As a distributed ledger and without a central intermediary, blockchain allows for a consensus mechanism that disrupts the selection of judges, because better governance for judges would result in an outcome that takes into consideration quality, inclusion and fairness. Consensus mechanism generally validates the next block in the chain and prevents adversaries from attacking and forking the blockchain. Consensus models typically include Proof of Work, Proof of Stake, Delegated Proof of Stake and Practical Byzantine Fault Tolerance (PBFT). This paper outlines a consensus mechanism for the Kambria Network that implements a more reliable and better governance for judges.
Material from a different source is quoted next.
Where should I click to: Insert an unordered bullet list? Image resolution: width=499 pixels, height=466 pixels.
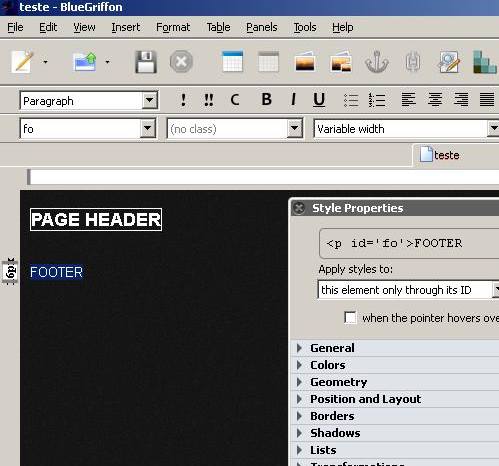coord(351,100)
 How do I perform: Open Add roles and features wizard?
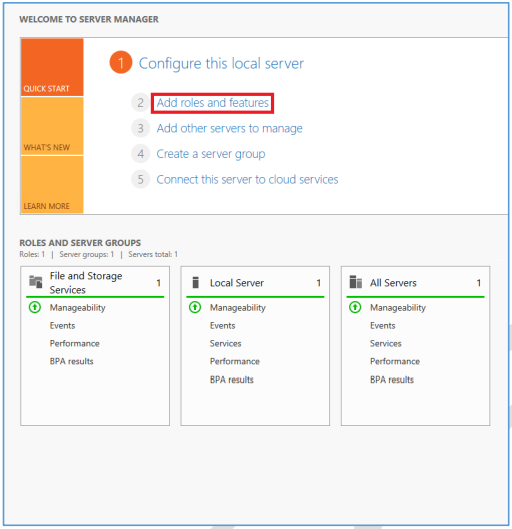tap(212, 103)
In addition, this paper set forth terms, mathematics, probability and game theory that help to assure that judges adhere to a set of predefined rules. By taking into consideration potential conflict of interests, inherent bias and subjectivity and possible malevolent intent, the protocol contains two prongs that would keep it robust and help maintain a fault tolerant of ½ through our consensus model. The consensus will fell in case of fault tolerant greater than ½. However, it is possible to keep this parameter less than the threshold of ½ by a set of predefined rules. Thereafter, the consensus will be reliable and entirely able to implement in practice.
Introduction
Hackathons are often designed to create functional software or hardware to solve a particular problem by the end of the event. Software developers and other subject matter experts form teams and collaborate intensively at the beginning of the morning throughout the day. At the end of hackathons, each team would demonstrate their solution and present their results. A panel of judges would select the winning teams for the prize. For example, Salesforce had run a hackathon with a prize of $1 million to the winners and TechCrunch had offered a $250,000 prize for a social gaming hackathon. Such hackathons leverage the collective technical minds of the community to solve a problem utilizing a new field of technology, to develop new software technologies within a short amount of time, and/or to locate innovation for funding and further development.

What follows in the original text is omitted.